Alberto Recarey, jugador del Ponteceso: «Chorei despois de volver a xogar, porque chegara a odiar o fútbol»

Antón Lestón
Antón Lestón REDACCIÓN / LA VOZ

PONTECESO

Basilio Bello

El talentoso centrocampista dio un valiente ejemplo en sus redes sociales

01 feb 2022 . Actualizado a las 00:15 h.

Cualquiera que lo conozca, o que lo haya visto jugar alguna vez, intuye que la relación de Alberto Recarey (Ponteceso, 1995) con la pelota ha sido muy estrecha desde la cuna. Por la felicidad que desprende cada vez que viste la camiseta número 8 de su amado Ponteceso, en el que lleva toda la vida pese a contar con alguna oferta de Tercera División, y por la calidad que demuestra en cada acción. Sobre todo a balón parado. «En infantís, Mato obrigábame a lanzar dez faltas despois de cada adestramento, e aínda sigo facéndoo.
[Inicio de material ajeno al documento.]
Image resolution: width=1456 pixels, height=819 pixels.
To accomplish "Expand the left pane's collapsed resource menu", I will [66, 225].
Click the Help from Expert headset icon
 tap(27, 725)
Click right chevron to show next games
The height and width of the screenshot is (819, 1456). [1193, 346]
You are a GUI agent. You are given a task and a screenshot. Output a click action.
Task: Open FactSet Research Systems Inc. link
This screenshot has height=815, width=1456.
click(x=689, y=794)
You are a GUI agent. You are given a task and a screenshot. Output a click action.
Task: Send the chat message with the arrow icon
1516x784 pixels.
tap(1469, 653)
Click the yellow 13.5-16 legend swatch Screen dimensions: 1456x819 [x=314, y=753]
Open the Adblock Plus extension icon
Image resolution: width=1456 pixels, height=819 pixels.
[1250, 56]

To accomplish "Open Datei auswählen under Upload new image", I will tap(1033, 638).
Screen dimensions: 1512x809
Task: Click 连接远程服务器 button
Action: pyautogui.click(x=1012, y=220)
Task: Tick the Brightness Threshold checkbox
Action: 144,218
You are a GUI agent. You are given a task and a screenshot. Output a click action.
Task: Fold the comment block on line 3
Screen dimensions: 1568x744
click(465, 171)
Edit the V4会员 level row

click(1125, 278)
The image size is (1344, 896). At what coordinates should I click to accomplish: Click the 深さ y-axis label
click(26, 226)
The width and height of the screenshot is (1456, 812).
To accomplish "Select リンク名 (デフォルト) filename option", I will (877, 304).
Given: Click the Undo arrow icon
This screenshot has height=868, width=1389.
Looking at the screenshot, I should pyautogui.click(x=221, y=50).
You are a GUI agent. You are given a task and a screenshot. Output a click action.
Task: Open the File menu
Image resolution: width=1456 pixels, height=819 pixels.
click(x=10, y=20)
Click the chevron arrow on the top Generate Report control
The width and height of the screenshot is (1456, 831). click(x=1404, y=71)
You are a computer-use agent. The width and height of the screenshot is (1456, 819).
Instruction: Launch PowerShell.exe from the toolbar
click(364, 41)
Nos córners, o mesmo, recordo que Nacho me dixera que non sabía sacalos e tocoume o orgullo, entón púxenme a practicalos ata que saíran», cuenta, destacando el mucho trabajo que hay detrás de todo lo que ha conseguido en la vida: «Nunca me deron nada regalado, sempre tiven que pelexar polo que quería».

Por esa unión de factores, la noticia de que en pretemporada no tenía ganas de jugar pilló un poco por sorpresa a todo el entorno futbolero de la comarca. Hasta que en diciembre se decidió a contar el motivo a través de sus redes sociales: «Todos os que me coñecen, saben que non son moito deste tipo de cousas, pero tamén saben que me gusta colaborar e a ocasión ben o merece. En xuño do 2021 fixéronme o maior regalo que recibín ata hoxe: ir ao psicológo. Forzado. De mala gana. Non é para tanto, estou ben, xa se me pasará, é unha mala época... era unha constante no meu repertorio. Si, profesional da famosa saúde mental. Como cando che doe a espalda ou tes unha rotura de fibras e vas ao fisioterapeuta por unha masaxe. Ou como cando che falla a luz e chamas ao electricista».

Claro que para hablar así sobre su salud mental, habían tenido que pasar ya unos cuantos meses. «Por un cúmulo de circunstancias, a partir de abril a miña vida volveuse moi monótona, e iso derivou nunha situación na que non me apetecía saír da casa», recuerda. Hasta que todo explotó y se volvió aún más negro: «Eu sabía que necesitaba axuda, pero como sempre me valera por min mesmo, non quería preocupar aos demais. Ata que chegou un punto no que xa non quería ver nin a miña irmá, nin aos amigos nin a miña avóa». La ansiedad se había apoderado de él, incluso, para hacer las dos cosas que más disfruta: trabajar y jugar al fútbol. «Eu teño o privilexio de espertarme feliz grazas ao meu traballo, pero soaba a alarma e bloqueábame», dice.

Trabajando como ingeniero industrial en la empresa que dirige Martín Lema en Vimianzo, decidió entonces coger la baja. Era el mes de julio. Y entonces sí, entre familiares, compañeros de equipo y su jefe, le convencieron para acudir al psicólogo. «Eu armeilles jaleo dicindo que non estaba tolo», evoca, ahora entre risas. Y vaya si fue bien. «A miña vida deu un xiro de 720 graos, nunca estiven tan ben» señala, admitiendo que tuvo mucha suerte de encontrar un profesional con el que comparte muchas aficiones y al que sigue acudiendo periódicamente.

De hecho, su mejoría fue más rápida de lo habitual y pronto se atrevió a volver con el fútbol. «Recordo que o decidín estando de viaxe logo de ver que foran goleados, e cando xoguei o primeiro partido volvín a casa chorando do feliz que estaba, sen entender como chegara a odialo, porque houbo momentos nos que non quería velo nin por televisión», rememora. No obstante, el deporte fue clave para retomar rutinas olvidadas con sus amigos. Y también para recuperar las ganas de volver, en diciembre, a su puesto de trabajo. «Teño a sorte de contar cun gran xefe que se preocupou en todo momento e que no Nadal me ofreceu regresar», desvela, lleno de gratitud.

Un activo importante en el club

Más allá de su importancia como futbolista, Recarey ha sido uno de los responsables, también desde la directiva, de la recuperación del mejor Ponteceso, que pasó de merodear la parte baja de la Liga da Costa a proclamarse campeón en pocos años. Ahora, octavos en la primera fase de la Primera Galicia, son conscientes de que lo importante llegará en la segunda ronda del campeonato, donde tendrán como objetivo salvarse.